What a weekend, eh? What a weekend.
How about those Warriors overwhelming against the Storm, winning for the first time for a while in Melbourne?
It was a great watch.
It was a bad weekend for South Island rugby teams, but a big crowd for the Chiefs in Rotorua. Maybe Super Rugby's getting its mojo back. There was a crowd there.
And, the Masters in Augusta was simply aesthetically beautiful. What a gorgeous golf course. The golf itself scintillating, still going on.
Coachella was live streamed on YouTube, so Sunday at 5.30 pm. I tuned in for David Byrne and his uplifting celebration of humanity. The concert was magnificent. It was a good watch.
And, a Kiwi in a Toyota won in Taupō in the Supercars and, for the first time, the Supercars saw a cancelled day because of the tropical cyclone.
And in fact, the tropical cyclone was the big story of the weekend. It meant a weekend for hunkering down, watching cars, watching David Byrne, watching Justin Bieber, believe it or not, watching golf and all sorts of things, and a bit of reading.
The storm came, and the storm did its own thing. We were warned five days beforehand, and some saw that as overkill. But I think the storm actually delivered.
Today, Civil Defence is reiterating that we should treat every event with respect, and I think we did.
- Kiwis urged to not see weather warnings as ‘crying wolf’
- Cyclone Vaianu cuts off Whangārei coastal communities again after heavy rain
- Live: State of emergency warnings spread - Northland, Waikato, Hawke's Bay, Whakatāne, Western Bay of Plenty
Where I was, Saturday was fine, warm and windy. So I motorcycled to Ōnehunga Domain to watch Takapuna versus North Shore in the North Shore Prems, and I saw working bees out sandbagging, and I saw people clearing drains in preparation. The storm arrived, but it wandered east, sparing Northland and Auckland. So those sandbaggers did it for nothing, but there we go.
But, then the storm belted Coromandel before thrashing the Bay of Plenty and then turning inland and beating up the central North Island. It was a major event. Maybe not where you are. But it sure as hell made it to Coromandel and the Bay of Plenty. 10,000 people lost power, slips closed roads, and areas were cut off.
Now, I have a family bach on the Coromandel Peninsula, and I have travelled down twice this year to make sure it's safe, but I didn't go this weekend. The last two times I went down, including just a fortnight ago, I ended up trapped by flooding on State Highway 25 at Hikuai. That happened again this weekend, so had I gone down, it would have been doubtful that I would have been here today.
Whitianga, Whangamatā, Tairua, all cut off because of flooding at Hikuai.

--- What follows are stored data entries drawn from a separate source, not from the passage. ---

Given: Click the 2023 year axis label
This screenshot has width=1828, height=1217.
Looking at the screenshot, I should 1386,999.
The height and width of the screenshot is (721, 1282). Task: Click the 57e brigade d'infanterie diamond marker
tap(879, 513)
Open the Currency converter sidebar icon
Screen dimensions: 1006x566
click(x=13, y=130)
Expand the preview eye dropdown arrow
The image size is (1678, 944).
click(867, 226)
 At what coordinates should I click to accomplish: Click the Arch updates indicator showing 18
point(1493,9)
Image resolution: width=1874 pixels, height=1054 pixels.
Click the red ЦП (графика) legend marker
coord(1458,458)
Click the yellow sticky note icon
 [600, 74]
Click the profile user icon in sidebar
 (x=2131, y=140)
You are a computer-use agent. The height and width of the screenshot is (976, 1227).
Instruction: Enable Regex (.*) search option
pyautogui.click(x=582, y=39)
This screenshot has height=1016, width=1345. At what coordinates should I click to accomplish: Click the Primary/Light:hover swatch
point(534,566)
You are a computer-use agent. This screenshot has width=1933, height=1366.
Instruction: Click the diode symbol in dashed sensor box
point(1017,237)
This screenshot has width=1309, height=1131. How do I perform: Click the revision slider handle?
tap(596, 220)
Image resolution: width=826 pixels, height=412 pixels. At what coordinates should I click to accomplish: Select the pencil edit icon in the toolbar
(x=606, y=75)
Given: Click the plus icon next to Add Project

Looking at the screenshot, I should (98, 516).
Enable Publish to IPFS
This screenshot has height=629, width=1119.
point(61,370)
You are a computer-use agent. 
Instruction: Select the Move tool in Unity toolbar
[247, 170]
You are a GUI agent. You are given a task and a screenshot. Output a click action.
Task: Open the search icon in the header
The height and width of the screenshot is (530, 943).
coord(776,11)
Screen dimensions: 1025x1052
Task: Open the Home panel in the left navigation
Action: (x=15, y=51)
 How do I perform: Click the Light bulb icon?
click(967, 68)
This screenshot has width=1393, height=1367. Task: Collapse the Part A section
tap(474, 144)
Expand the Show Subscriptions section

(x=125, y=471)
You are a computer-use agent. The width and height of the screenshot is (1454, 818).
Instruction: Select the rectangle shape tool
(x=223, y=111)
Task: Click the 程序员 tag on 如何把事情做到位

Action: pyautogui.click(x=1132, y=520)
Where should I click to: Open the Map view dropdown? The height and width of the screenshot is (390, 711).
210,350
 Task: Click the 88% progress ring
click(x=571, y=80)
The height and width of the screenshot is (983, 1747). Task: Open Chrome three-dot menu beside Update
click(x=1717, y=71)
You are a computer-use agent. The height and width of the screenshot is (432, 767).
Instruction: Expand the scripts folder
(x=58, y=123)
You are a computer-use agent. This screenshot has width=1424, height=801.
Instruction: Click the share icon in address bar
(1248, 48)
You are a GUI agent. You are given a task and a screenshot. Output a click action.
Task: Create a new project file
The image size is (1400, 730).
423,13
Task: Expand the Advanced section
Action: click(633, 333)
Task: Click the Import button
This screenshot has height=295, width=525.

This weekend saw more than 220 millimetres fall on the Pinnacles, which is the top point of the Coromandel ranges. It hits up there, then the water flows down the Kauaeranga River on the Thames side and the Tairua River on the east. And it's that catchment that strands settlements like Whitianga and Tairua because the river, Tairua River, bursts its bank. It did it again this weekend.
The last time I went down there, like I say, just a fortnight ago, I got stranded, and then I came back and told the newsroom about it, and a bloke there said, well, you know, maybe it's time to abandon the coast, to give up on it, because it keeps on being flooded and closed down, and the roads keep being destroyed. And when he said that, his name might have been Mike, I replied, look, there's far too many retired lawyers in Whitianga to ever let the road be closed down or the place to be abandoned because of a bit of flooding at Hikuai. That's not going to happen.
But there is a conversation we need to have.
The storms are powerful, but they are no more powerful than in the past, and ask Ian Wishart, he'll show you that the worst storms we've had were back in the 1930s and the turn of the 1900s. But the real problem these days is their regularity.
Like I say, every fortnight, my place has been cut off by flooding. Super soaking land causes flash flooding and slips and closes the road. And it's happened time and time and time and time again, unlike it used to back in the old days.
So the question we have is, if we are to keep living in the regularly affected places like the Coromandel or East Cape, there's obviously a need to further strengthen their infrastructure so that they don't close. But the question there is, are we prepared to spend the money to increase our resilience, to make these roads unfloodable? Or is it time to tell the good people of the Coromandel and the East Cape that this is the downside of living in these far flung and vulnerable places.